Personally, I don’t think I’ve taken the exact same path twice.

Consider navigation projects. They look the same from the outside: developing a hierarchy. But the priorities change. The known issues follow a different tenor, the backbone of the content was developed with more or less fluidity, the mental models of the people in charge of content are more or less flexible. The subject matter can be more or less complex, and the designers and developers more or less experienced with the material. All of these impact the time, attention, and reactions of the sources. Break them, and they’ll never maintain the architecture devised and the user experience will devolve back to chaos faster. 

The existing infrastructure is a product of a mix of short and long term solutions. Sometimes there will even be solutions that were intended to be short term that have become such a cornerstone in the data or process that it can’t be moved without incredible chaos, which the business may or may not have a stomach for. Some information structures were built to try to solve the world as a first step. More often, bits and pieces are built up over time, grafting solution over solution over solution until it’s hard to find the core.

This happens in websites. This happens in software development. It can happen in any business endeavor that has cyclical data that gets built up, expanded, and contracted over time — so any living, used process.

This happens in our education. It happens in our cultures and social structures.  It definitely, absolutely, beyond any shadow of a question has happened in our laws and tax structures.

It happens in our language.

It happens in our brains.

Anywhere that data exists outside of a chaos void has an information architecture. If a data point has meaning, it exists in an architecture — the data is somehow, in some way, connected with other data. 

Pull all of these potential uses of information architecture together and think about what this means in terms of the information architectures we use daily. We have 8.2 billion people, with each of us forming our own information architectures that are rubbing up against other information architectures, mostly on an ad hoc basis. It actually, overall, works amazingly well. A baby gets fed. An idea is spread. A digital, information-hardware-software-formed button is pushed resulting in the intended connection between business and individual. 

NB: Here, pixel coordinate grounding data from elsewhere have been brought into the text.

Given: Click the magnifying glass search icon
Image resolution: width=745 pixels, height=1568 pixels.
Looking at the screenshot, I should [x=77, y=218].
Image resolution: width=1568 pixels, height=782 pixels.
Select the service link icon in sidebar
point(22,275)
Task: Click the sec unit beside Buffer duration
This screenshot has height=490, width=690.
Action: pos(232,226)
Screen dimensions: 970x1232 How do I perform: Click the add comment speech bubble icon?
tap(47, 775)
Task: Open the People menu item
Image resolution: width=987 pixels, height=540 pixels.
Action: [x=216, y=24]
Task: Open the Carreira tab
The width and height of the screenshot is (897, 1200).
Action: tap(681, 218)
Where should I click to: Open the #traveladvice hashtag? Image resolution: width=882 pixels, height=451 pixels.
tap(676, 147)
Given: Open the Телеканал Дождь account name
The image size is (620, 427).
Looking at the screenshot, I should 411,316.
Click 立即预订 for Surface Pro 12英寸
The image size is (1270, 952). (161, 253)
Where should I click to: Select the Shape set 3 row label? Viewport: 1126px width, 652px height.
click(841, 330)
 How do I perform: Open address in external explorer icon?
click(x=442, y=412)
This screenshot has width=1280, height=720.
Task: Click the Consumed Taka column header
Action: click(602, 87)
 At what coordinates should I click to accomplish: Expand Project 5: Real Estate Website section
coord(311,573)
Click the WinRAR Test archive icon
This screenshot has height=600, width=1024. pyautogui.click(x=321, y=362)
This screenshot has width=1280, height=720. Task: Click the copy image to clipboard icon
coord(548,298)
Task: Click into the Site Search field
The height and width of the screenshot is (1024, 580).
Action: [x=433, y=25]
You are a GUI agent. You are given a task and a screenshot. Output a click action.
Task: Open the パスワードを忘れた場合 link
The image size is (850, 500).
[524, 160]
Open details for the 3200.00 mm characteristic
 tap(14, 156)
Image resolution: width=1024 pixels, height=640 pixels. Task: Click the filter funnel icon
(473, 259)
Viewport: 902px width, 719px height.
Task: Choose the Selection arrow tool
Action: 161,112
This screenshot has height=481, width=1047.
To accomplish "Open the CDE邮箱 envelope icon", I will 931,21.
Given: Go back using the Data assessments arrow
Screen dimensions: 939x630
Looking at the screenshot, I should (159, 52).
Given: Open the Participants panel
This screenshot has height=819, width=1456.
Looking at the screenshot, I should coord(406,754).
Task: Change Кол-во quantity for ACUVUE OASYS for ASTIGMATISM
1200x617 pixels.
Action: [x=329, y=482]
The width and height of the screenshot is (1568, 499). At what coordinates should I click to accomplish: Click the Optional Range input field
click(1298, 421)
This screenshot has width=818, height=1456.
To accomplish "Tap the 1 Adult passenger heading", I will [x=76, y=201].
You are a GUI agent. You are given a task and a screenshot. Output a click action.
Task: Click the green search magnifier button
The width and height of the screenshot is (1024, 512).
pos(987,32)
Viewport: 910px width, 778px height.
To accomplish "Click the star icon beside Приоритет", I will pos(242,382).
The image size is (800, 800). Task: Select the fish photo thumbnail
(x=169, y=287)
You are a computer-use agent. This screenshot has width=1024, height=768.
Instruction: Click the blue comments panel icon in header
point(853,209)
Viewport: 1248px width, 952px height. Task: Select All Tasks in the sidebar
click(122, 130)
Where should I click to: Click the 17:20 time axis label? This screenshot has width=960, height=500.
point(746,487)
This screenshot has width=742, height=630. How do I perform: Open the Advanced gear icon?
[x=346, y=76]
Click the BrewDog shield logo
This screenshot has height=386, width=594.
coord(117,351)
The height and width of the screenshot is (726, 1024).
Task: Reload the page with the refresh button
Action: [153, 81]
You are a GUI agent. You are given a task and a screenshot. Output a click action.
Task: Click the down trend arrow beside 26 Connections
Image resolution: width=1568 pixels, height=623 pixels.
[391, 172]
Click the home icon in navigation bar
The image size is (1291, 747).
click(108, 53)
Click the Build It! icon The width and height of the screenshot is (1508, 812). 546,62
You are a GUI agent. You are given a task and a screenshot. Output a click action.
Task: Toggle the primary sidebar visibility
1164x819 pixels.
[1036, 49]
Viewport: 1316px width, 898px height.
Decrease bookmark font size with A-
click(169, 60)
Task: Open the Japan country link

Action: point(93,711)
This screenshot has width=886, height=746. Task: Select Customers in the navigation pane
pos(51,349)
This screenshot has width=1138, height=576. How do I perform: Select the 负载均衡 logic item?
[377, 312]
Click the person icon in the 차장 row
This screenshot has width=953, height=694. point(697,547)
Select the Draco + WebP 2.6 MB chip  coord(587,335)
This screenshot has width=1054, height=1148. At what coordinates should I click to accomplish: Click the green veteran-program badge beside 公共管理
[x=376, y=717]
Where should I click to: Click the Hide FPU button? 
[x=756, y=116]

But not all information architectures work well. They get drudged over time. They have too much complexity for the at-hand problem or not enough meaning. They lose a cornerstone and suddenly what used to work smoothly, doesn’t. Or it simply is required to scale and was not built to be scalable, or built on a legacy system and used daily, or built to be scalable with assumptions that didn’t hold true.  There are as many reasons for an information architecture to go awry as there are people on earth, times the decisions they are making, across the lifetime they lived, and the decisions made by people no longer living that are still impacting as a ‘just the way it works’. 

So, yeah, there is not a prescriptive path through an information architecture project. There is no single solution, but a series of bets to be made. Even if the first attempt at a solution is great, it will all be revisited eventually as more brains process and rub together to find new balances and insights.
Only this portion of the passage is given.